相手の視点に立つことが共生の一歩
留学から戻った髙瀬は、大正大学から声がかかり、研究者として仏教の社会的責任をテーマに調査や情報発信をする活動を始めた。さらに、中学校でも教壇に立つ機会を得た。
その中で、中学生にホームレスのイメージを聞いたそうだ。生徒の意見は「家がない」「仕事がない」「ひとりぼっち」といったものに集約されたという。
そこで髙瀬は「では災害で家や家族を失い、仕事にも行けなくなった人は?」と問う。
「『それはホームレスではない』とみんな答えるのです。自然災害はしょうがないから、と。

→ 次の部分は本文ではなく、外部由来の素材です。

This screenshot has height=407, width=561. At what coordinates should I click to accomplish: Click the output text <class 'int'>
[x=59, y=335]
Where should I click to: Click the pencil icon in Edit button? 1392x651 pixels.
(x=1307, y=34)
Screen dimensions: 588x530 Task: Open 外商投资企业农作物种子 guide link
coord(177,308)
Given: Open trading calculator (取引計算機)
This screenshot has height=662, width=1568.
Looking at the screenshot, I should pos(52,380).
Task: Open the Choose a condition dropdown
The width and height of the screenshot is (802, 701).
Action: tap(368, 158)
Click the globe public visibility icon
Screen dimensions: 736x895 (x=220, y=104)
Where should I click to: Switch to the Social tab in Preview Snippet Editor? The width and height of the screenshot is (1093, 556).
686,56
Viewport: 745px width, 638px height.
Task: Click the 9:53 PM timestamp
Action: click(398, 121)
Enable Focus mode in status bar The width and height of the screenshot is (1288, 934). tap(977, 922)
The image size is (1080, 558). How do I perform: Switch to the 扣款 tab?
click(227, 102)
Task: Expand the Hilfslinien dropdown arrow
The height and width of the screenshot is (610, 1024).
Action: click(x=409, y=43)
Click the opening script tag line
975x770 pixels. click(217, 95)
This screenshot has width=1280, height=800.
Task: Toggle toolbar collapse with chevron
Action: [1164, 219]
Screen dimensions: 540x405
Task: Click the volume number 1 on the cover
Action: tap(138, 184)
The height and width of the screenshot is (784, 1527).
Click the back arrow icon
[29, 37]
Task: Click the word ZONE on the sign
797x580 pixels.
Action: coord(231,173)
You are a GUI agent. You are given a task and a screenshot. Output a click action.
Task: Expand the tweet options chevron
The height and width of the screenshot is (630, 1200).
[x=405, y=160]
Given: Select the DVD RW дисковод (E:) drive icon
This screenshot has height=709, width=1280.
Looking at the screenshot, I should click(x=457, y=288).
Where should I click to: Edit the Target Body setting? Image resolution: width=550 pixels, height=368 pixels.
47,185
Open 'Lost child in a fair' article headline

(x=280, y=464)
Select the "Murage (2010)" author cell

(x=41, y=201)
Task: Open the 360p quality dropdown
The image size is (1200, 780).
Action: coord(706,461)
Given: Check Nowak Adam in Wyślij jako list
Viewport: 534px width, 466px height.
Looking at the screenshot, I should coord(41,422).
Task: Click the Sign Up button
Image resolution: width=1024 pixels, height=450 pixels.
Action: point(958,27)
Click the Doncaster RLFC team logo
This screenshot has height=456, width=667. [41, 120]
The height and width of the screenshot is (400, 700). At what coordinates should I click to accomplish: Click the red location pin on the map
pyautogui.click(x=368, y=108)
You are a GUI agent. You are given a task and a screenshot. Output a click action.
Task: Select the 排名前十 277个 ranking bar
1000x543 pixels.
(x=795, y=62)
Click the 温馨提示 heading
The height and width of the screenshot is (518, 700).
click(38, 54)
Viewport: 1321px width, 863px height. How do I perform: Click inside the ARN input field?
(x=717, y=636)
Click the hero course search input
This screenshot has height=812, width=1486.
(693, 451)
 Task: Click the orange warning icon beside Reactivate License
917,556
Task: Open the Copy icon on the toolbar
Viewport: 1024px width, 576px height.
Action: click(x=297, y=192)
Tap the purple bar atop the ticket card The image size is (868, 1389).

しかし、私たちが出会ったホームレスの方の中にもしょうがない理由で困難な状況に追い込まれた人はたくさんいるのです」
髙瀬が出会ったホームレスの中には、母の介護で離職し社会復帰できずに資金が尽きて家を出た人もいる。
社会問題の背景は一つの要因で済まされないにも関わらず、自己責任の一言で片付けられることがある。
「自己責任論ですべてを片付けてしまうのは、課題そのものを見て見ぬふりをしているだけで、これは誰にでも“しょうがない理由”で起きうることなんです。
養護学校での体験のように、相手の視点に立つことが大切なんです」
人はつい自分の目線で物事を考えてしまうという。相手の目線からこの社会はどのように見えているのか。
「理解はできなくとも、思いを巡らさなければ歩み寄ることはできません」と髙瀬は語る。
「相手に思い寄ること。それが無ければ共に生きることは難しいでしょう」
髙瀬のように仏教者として、社会問題の本質や人の背景に目を向けることは仏教における智慧(一切の現象や、現象の背後にある道理を見きわめる心の作用)である。